Each attendee had the opportunity to act as themselves and also role-play being the patient. Appreciation of active practice in taking a spiritual history was evident by the enthusiastic participation.
Worksheets were returned by most participants after an in-depth discussion post slide presentation. Some faith stories are very personal.
The Saline Taster Workshop was very well received by all participants. This two-hour option made it possible for a married couple (both involved in healthcare) to organise baby-sitting and to attend together. One participant went on to join the next full-day training course in Sydney a few months later. Two participants had attended the full-day course previously but appreciated an update on the changed standards of medical care and also a refresher of spiritual history-taking. All participants agreed that the opportunity to hear from a wide range of experiences and the chance to learn and practise spiritual history-taking were invaluable.
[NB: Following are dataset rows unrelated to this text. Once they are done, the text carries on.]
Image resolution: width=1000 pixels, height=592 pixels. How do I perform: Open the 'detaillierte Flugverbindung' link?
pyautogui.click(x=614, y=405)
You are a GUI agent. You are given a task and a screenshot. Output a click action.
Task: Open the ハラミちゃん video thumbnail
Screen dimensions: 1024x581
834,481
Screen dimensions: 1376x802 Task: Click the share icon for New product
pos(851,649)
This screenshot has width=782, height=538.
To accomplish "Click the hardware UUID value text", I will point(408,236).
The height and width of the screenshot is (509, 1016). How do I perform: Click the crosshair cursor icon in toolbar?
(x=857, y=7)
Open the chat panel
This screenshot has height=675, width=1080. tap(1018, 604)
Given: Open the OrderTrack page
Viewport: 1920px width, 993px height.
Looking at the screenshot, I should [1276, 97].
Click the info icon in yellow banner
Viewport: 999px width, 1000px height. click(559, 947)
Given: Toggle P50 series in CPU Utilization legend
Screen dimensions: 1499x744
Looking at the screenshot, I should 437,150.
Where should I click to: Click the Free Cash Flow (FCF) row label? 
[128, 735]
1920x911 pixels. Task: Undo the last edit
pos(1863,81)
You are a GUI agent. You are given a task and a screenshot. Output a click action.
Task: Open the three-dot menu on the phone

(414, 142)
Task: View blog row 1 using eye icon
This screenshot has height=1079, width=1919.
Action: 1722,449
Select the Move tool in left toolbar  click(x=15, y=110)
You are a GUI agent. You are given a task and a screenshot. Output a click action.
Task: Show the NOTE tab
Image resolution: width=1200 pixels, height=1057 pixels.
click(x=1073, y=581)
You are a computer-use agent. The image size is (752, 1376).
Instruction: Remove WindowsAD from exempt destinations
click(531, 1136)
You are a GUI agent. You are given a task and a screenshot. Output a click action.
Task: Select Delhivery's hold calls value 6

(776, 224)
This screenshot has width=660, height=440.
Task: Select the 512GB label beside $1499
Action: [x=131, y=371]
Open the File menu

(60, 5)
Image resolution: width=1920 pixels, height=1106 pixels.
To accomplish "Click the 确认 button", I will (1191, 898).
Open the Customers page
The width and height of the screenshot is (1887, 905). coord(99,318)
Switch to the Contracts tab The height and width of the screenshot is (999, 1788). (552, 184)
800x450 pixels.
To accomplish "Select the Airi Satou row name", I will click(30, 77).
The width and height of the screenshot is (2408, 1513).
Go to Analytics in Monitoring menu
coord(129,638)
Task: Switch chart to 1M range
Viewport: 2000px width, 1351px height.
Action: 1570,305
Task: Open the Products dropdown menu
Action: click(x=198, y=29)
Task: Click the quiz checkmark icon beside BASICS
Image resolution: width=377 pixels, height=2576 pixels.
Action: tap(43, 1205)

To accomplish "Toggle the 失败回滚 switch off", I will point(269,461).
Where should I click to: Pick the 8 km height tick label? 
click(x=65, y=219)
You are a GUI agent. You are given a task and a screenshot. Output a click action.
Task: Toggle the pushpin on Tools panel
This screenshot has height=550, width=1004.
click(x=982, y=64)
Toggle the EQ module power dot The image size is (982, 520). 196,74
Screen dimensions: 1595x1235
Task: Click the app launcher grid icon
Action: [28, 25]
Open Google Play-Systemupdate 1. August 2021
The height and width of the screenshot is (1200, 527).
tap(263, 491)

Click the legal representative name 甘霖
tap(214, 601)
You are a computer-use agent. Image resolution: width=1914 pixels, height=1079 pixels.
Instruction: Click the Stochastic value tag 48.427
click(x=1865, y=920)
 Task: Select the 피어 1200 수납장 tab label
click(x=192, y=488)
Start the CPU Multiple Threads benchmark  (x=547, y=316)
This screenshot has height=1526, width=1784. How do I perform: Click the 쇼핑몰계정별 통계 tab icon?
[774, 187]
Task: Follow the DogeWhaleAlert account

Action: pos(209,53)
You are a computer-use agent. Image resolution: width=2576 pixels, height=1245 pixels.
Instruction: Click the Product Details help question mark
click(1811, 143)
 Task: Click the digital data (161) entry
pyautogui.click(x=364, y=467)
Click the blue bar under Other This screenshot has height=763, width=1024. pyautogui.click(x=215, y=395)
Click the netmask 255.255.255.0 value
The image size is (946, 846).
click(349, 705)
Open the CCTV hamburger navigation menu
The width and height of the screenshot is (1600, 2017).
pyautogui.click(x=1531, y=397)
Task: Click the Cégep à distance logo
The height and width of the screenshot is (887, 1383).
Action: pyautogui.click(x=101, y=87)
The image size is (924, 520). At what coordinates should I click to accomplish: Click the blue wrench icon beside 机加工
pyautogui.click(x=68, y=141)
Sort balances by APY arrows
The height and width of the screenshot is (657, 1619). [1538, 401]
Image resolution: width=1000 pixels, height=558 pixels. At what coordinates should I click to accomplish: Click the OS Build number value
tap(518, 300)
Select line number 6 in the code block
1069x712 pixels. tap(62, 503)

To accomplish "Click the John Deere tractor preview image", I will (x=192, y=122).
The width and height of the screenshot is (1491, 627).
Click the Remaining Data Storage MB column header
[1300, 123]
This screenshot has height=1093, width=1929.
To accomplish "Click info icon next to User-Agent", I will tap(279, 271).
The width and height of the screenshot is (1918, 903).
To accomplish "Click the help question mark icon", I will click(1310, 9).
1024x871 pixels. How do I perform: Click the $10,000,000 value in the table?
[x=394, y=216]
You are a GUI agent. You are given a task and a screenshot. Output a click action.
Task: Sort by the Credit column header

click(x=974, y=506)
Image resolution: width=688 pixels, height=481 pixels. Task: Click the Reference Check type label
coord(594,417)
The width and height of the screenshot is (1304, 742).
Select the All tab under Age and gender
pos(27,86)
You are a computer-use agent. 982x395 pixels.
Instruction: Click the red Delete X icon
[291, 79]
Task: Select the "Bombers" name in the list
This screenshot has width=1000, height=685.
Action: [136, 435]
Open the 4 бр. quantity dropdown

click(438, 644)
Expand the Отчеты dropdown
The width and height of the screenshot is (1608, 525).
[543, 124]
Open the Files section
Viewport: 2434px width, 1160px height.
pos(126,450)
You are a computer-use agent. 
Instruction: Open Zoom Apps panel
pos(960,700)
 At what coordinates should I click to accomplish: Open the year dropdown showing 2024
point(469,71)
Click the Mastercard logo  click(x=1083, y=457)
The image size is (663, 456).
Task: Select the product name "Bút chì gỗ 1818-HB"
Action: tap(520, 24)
The trainers were encouraged to present this to IHS Global as a further option for training.
*Saline Scenarios run for an hour on the first Wednesday of every month from 8.30pm. Zoom details can be requested from Georgie Hoddle: email@example.com
Georgie Hoddle, a retired Registered Nurse, strives to work in Christ-centred initiatives. She regularly writes for Luke’s Journal and the Nurses Christian Fellowship Australia’s publication, Faith in Practice.